From a security standpoint, WebExtensions are a lot better, since they are
sandboxed and require explicit permissions to be granted for many things.

From a developer standpoint, they are easier to deal with, being JavaScript,
and since Chrome and Edge support similar APIs, developers will no longer need
multiple codebases to support their extensions on multiple browsers.

They also work better with a highly concurrent browser. They use asynchronous
APIs that don't directly call into browser APIs. FFs old extensions were known
for leaking memory, which is a lot less of an issue with WebExtensions.

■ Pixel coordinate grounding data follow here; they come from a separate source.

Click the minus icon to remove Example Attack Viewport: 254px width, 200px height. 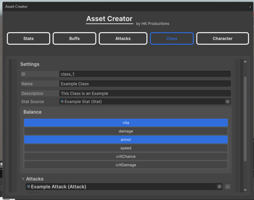click(227, 187)
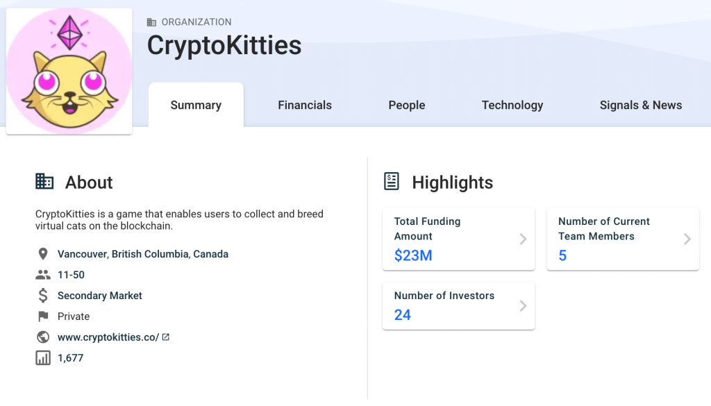Open the external link icon after website
Viewport: 711px width, 406px height.
click(165, 337)
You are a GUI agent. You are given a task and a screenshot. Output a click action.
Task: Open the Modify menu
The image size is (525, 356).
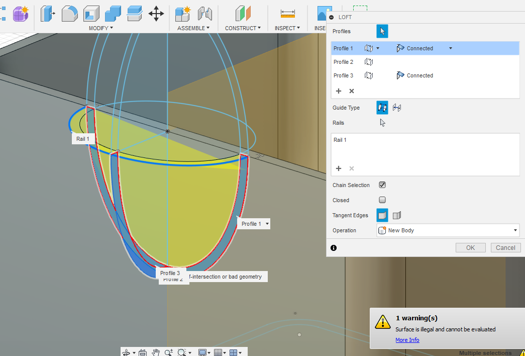(100, 28)
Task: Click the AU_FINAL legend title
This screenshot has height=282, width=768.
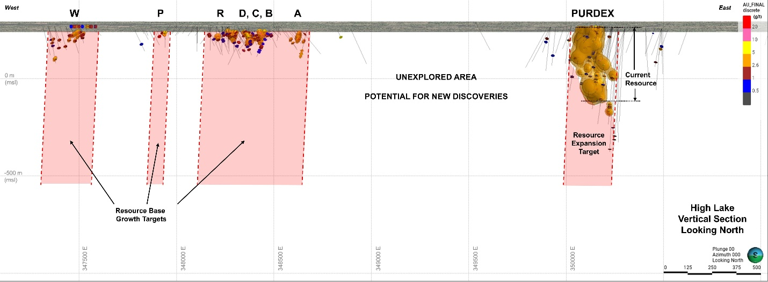Action: [x=755, y=7]
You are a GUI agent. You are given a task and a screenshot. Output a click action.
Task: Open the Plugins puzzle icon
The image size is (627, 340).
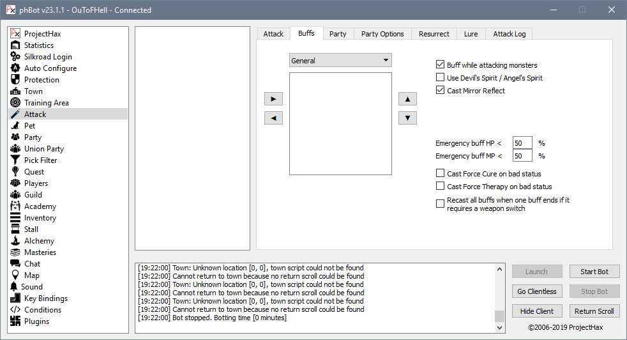15,321
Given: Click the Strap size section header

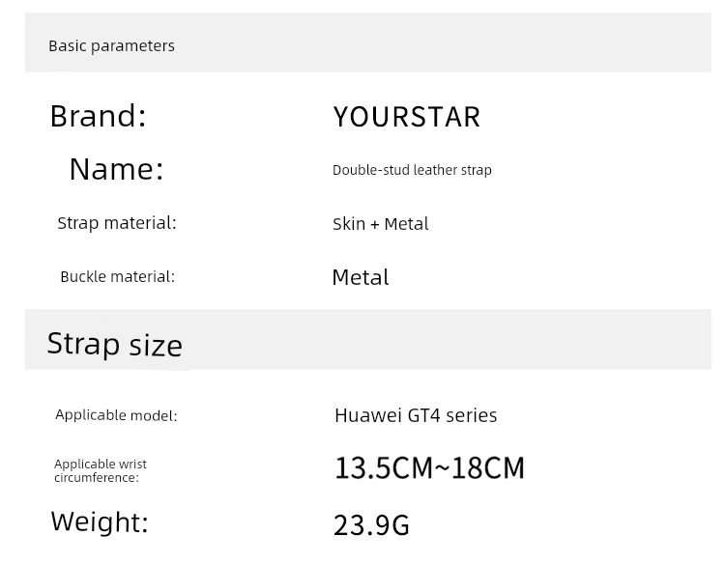Looking at the screenshot, I should [x=115, y=344].
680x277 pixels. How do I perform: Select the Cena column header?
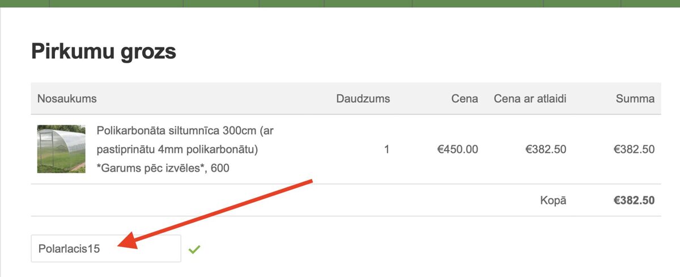(464, 99)
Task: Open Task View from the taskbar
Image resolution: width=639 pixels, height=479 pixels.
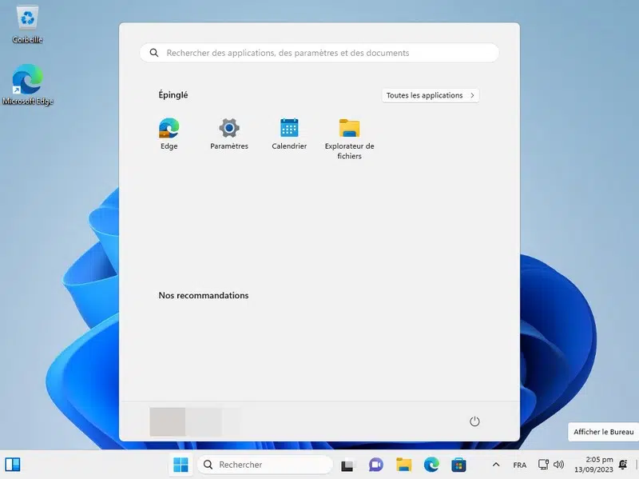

Compatibility is another huge thing. With old Firefox extensions,
compatibility was just an extension author saying, "Yep, the APIs still work
the way I'm using them." They often broke in subtle ways and you could get
them partially working by overriding the versions supported in the extension
manifest. Not so great imo. WebExtension APIs are more or less like JavaScript
APIs and compatibility is mostly going to be limited by support for
capabilities. Like, I'm sure Firefox does not support the USB API that Chrome
does.

There's so much to be gained from getting rid of the old extension system for
concurrency, extension compatibility, and the health of the ecosystem and
individual browser installations. Many will be angry and stick to ESRs and
others will be mildly upset but I think in the long run this will have been
one of the better Mozilla decisions that make Quantum a success.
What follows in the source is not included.